**Document passage**
__________

Creating new, smaller parties every time we are confronted by a major issue is a pointless, ego-driven exercise. It's time for the commentariat to move onby Steve Bloomfield / August 14, 2017 / Leave a comment
The notion of a new political party is the idea that never dies. This time it’s spurred on by James Chapman, one-time political editor of the Daily Mail and advisor to David Davis at the Department for Exiting the EU, who seems to have had something of a Damascene conversion and realised that Brexit is, in his words, going to be a “catastrophe.” Invited on to Radio 4’s Today program last Friday to talk up his wish for a new party, called the Democrats, he claimed that cabinet ministers had “been in touch” to say that agreed with him. An initial rally has been organised for next month; slogan-filled apparel is being flogged online.
Would a pro-European, anti-Brexit political party be a success? Thankfully for Chapman, he doesn’t have to guess. Instead, he can turn to the results of a real-world experiment: they’re called the Liberal Democrats. Just two months ago they won eight per cent of the vote. A new party, even one that cut and paste the Lib Dems’ remain policies, would struggle to reach such dizzying heights, unable as they would be to rely upon the residual loyalty that many Lib Dem supporters feel for their party.

__________

**Source records**
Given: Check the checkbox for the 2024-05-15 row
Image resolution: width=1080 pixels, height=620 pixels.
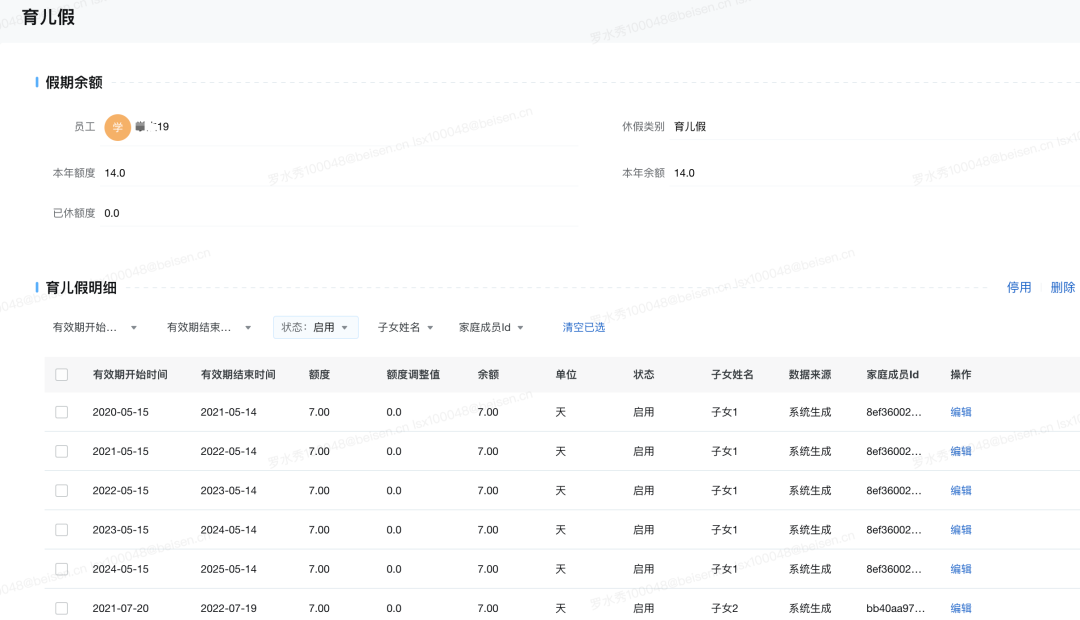Looking at the screenshot, I should (61, 568).
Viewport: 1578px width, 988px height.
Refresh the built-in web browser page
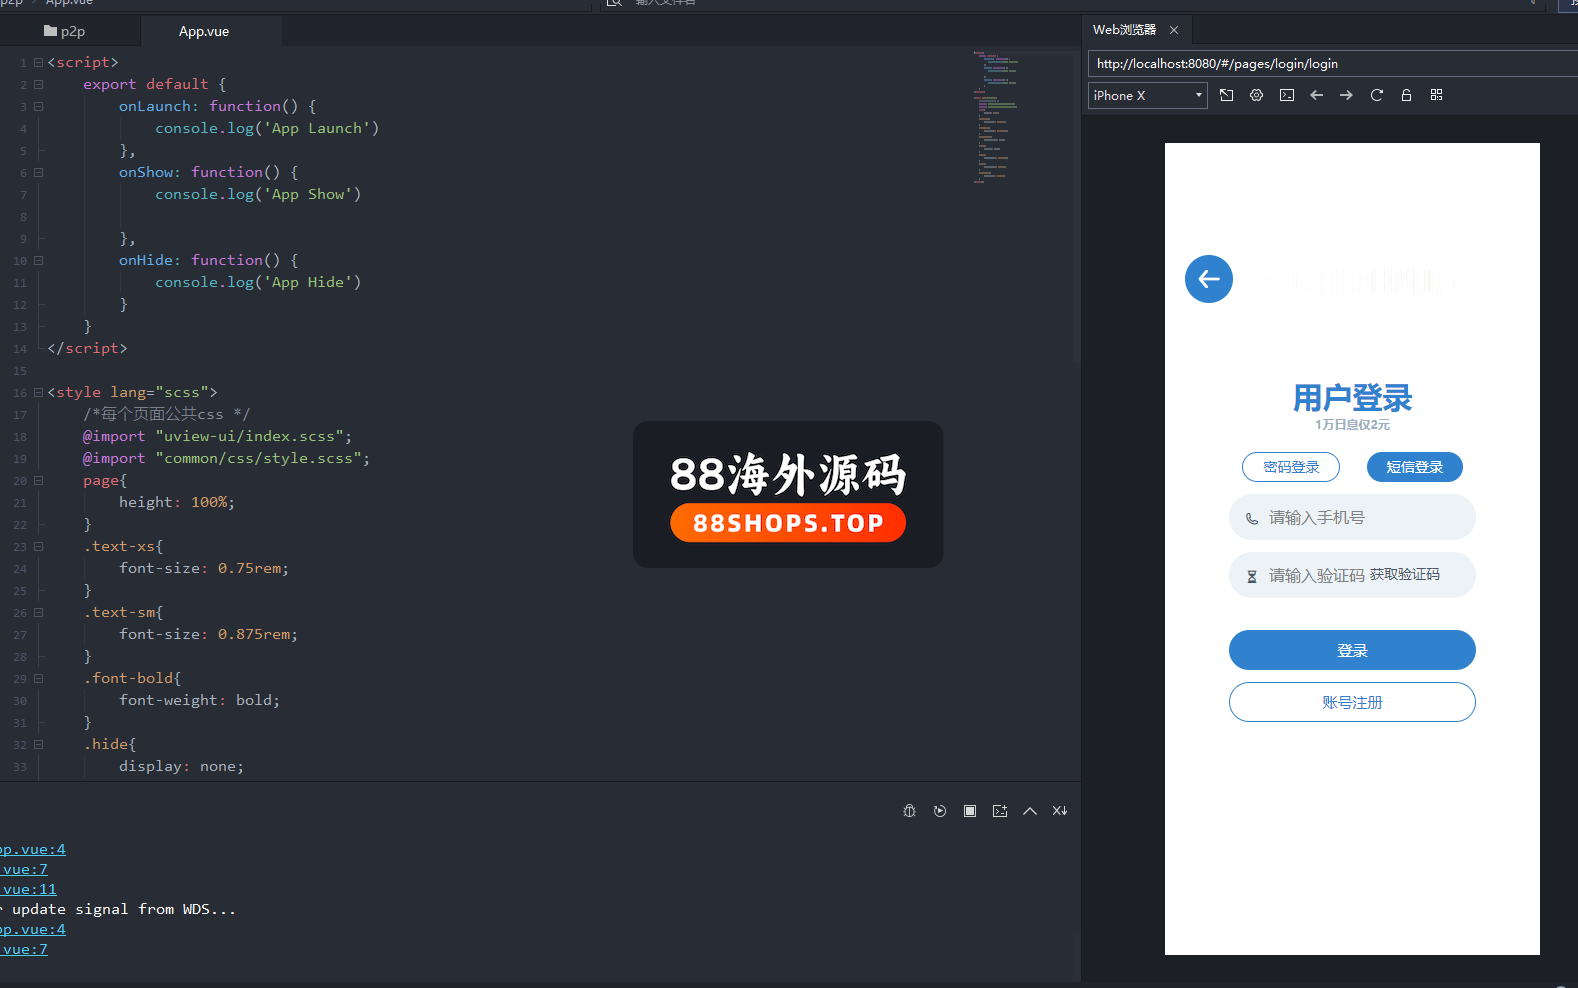pyautogui.click(x=1376, y=95)
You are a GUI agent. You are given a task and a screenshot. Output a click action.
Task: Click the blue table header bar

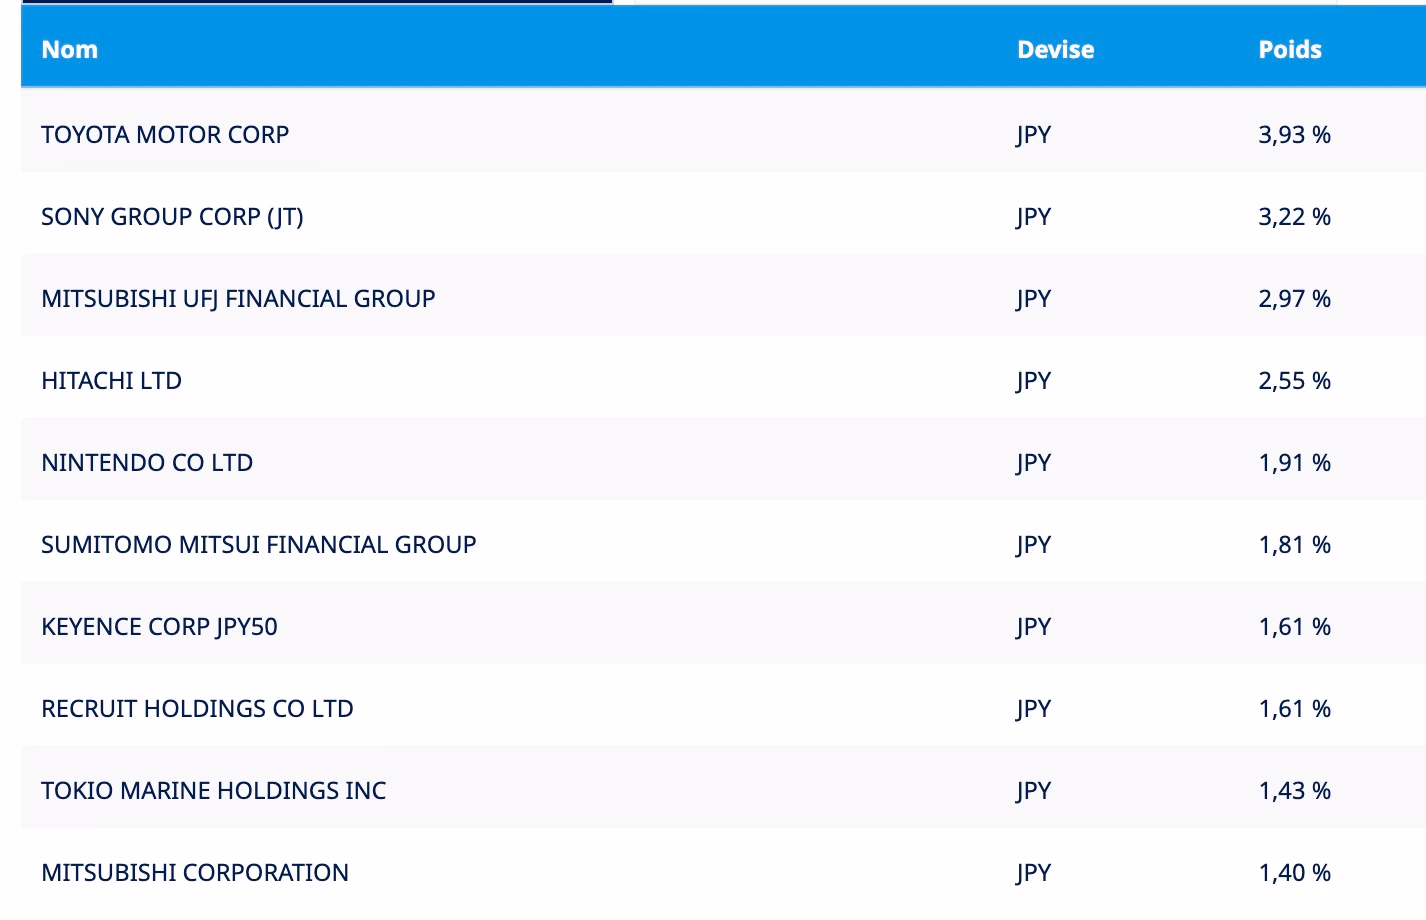[700, 49]
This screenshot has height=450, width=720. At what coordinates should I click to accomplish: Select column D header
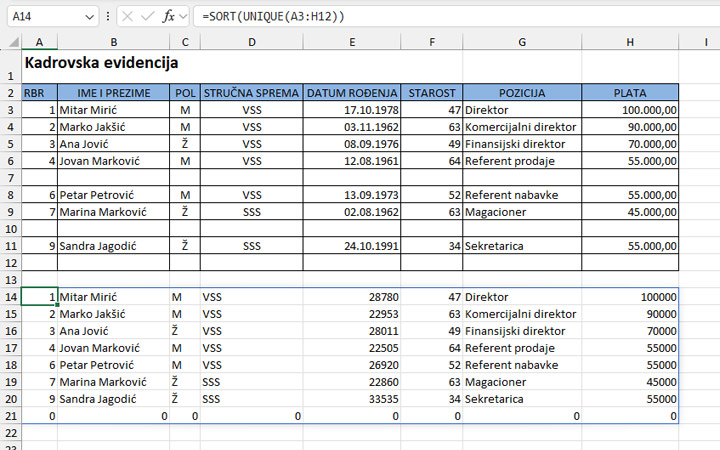pyautogui.click(x=251, y=41)
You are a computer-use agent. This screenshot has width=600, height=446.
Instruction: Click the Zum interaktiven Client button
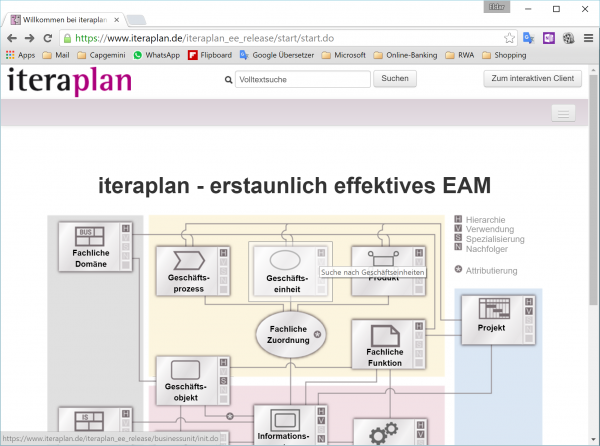tap(532, 78)
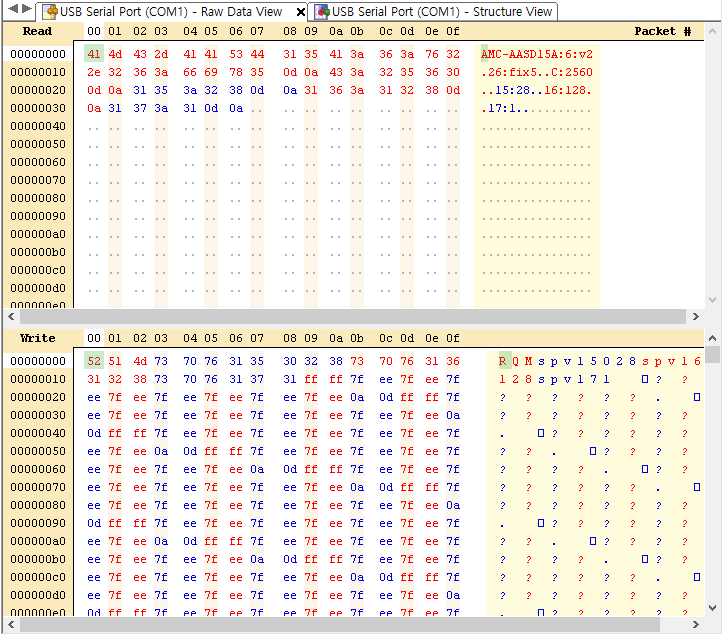Switch to the Structure View tab
Image resolution: width=723 pixels, height=635 pixels.
pyautogui.click(x=440, y=12)
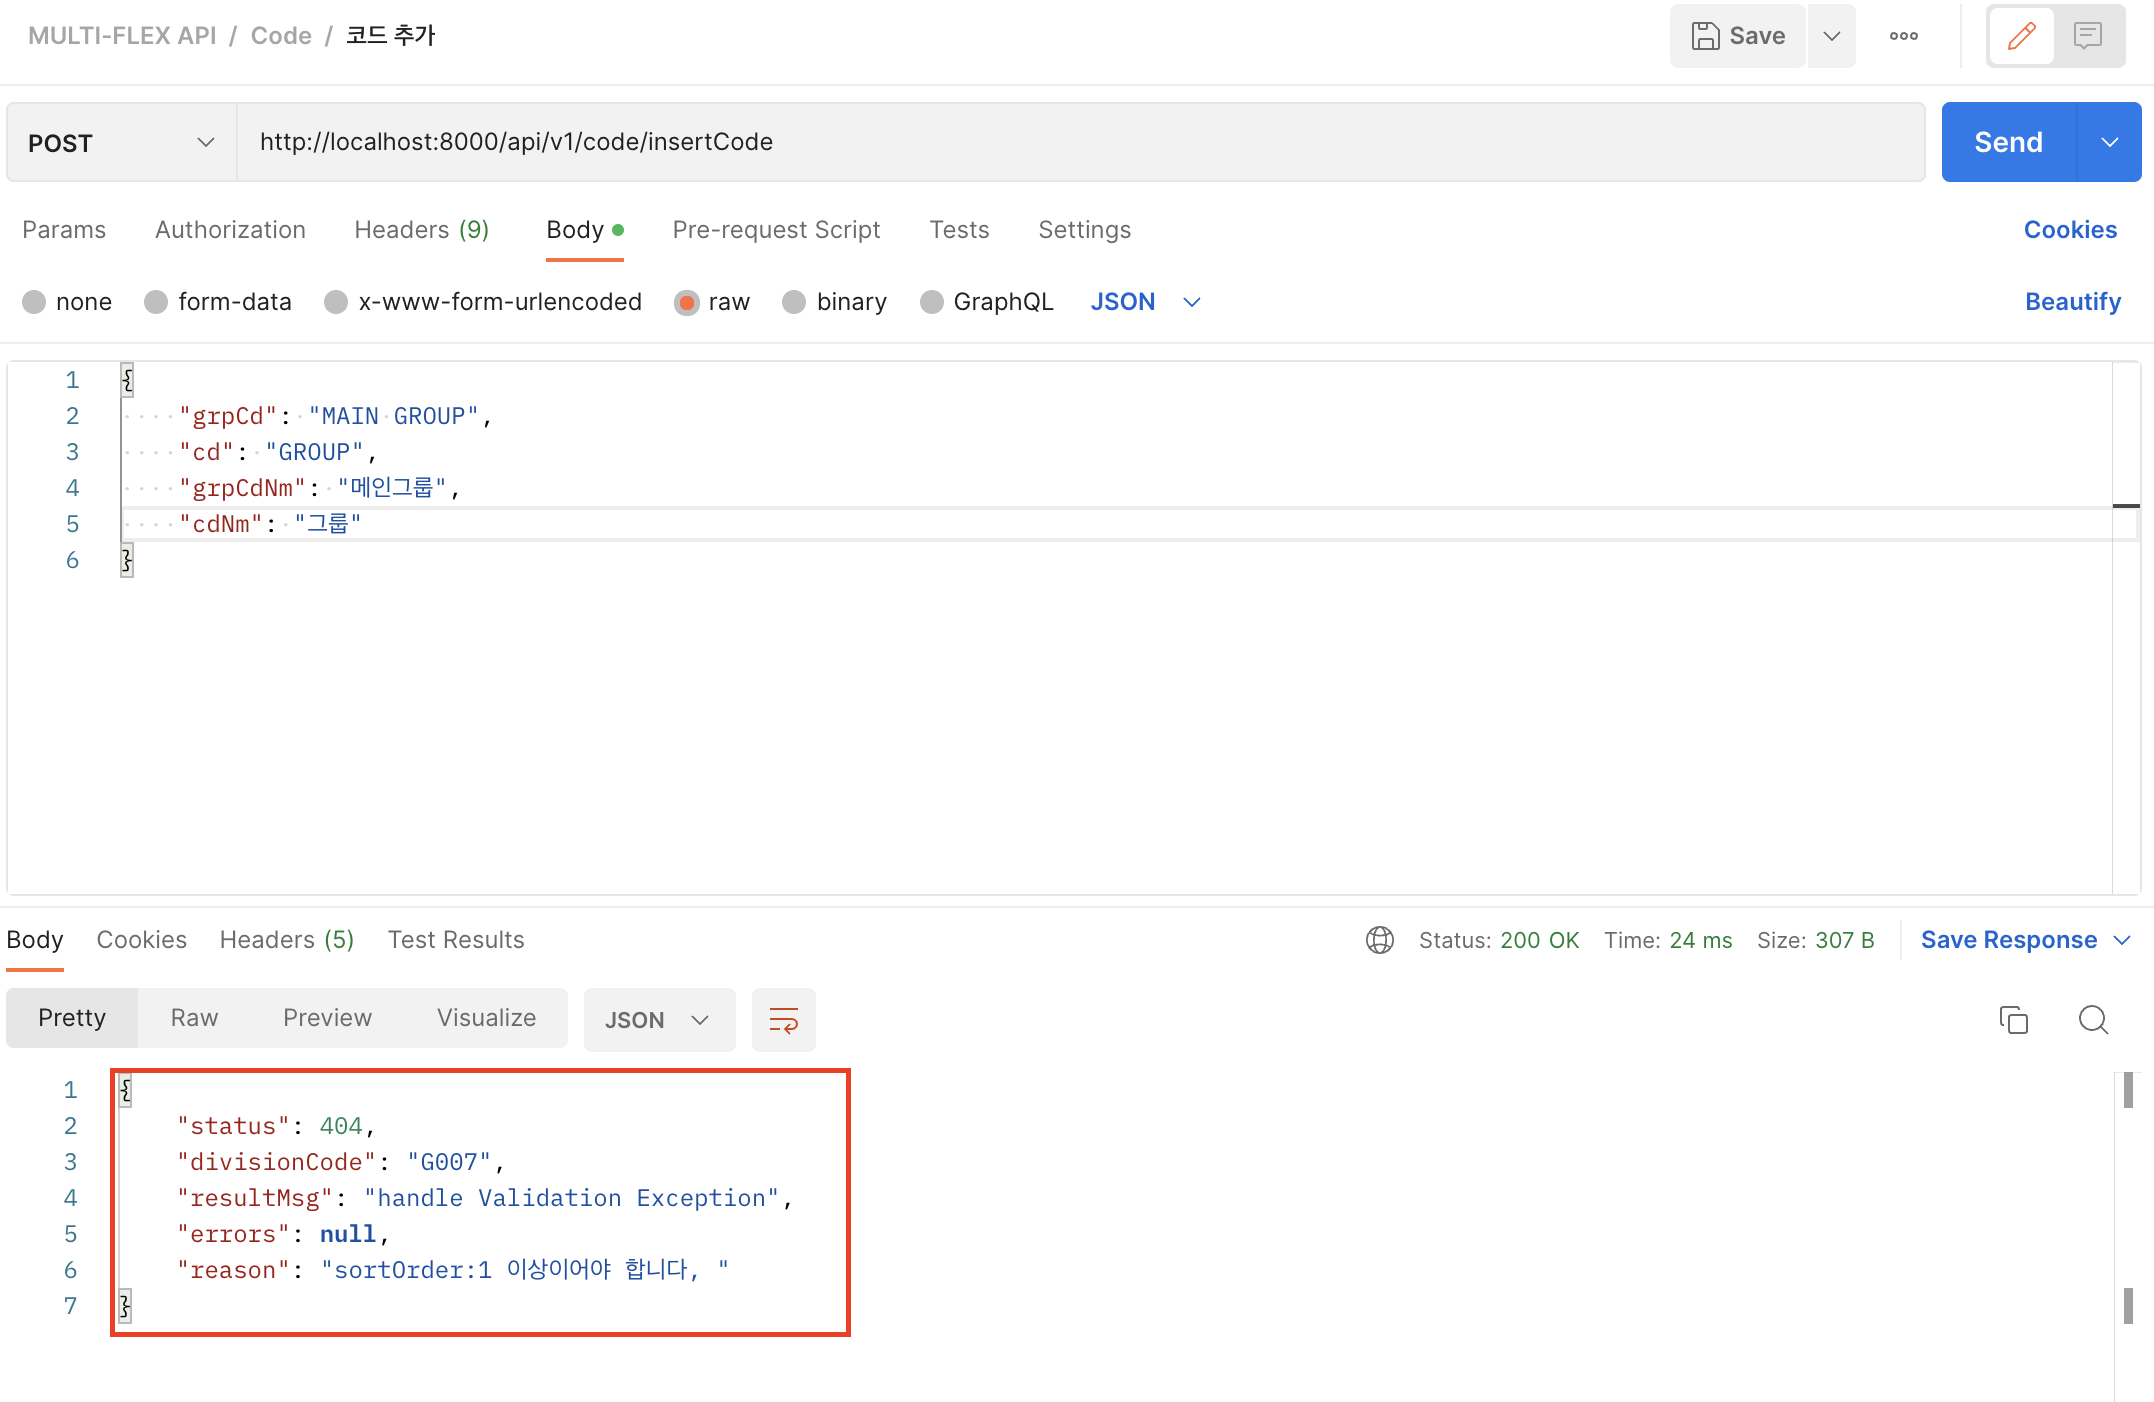Click the response pane vertical scrollbar
The height and width of the screenshot is (1402, 2154).
pos(2128,1200)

__________

**Stated exercise 1**
In the article about a new anti-Brexit party, why would such a party struggle to match the Liberal Democrats' share of the vote?
**Stated exercise 2**
Reproduce the article about a new anti-Brexit party word for word from "Creating new, smaller" to "being flogged online.".

**Full solution 1**
It could not rely on the residual loyalty that many Lib Dem supporters feel for their party. This would hold even if it copied the Lib Dems' remain policies, so it would struggle to reach the eight per cent they won two months earlier.

**Full solution 2**
Creating new, smaller parties every time we are confronted by a major issue is a pointless, ego-driven exercise. It's time for the commentariat to move onby Steve Bloomfield / August 14, 2017 / Leave a comment
The notion of a new political party is the idea that never dies. This time it’s spurred on by James Chapman, one-time political editor of the Daily Mail and advisor to David Davis at the Department for Exiting the EU, who seems to have had something of a Damascene conversion and realised that Brexit is, in his words, going to be a “catastrophe.” Invited on to Radio 4’s Today program last Friday to talk up his wish for a new party, called the Democrats, he claimed that cabinet ministers had “been in touch” to say that agreed with him. An initial rally has been organised for next month; slogan-filled apparel is being flogged online.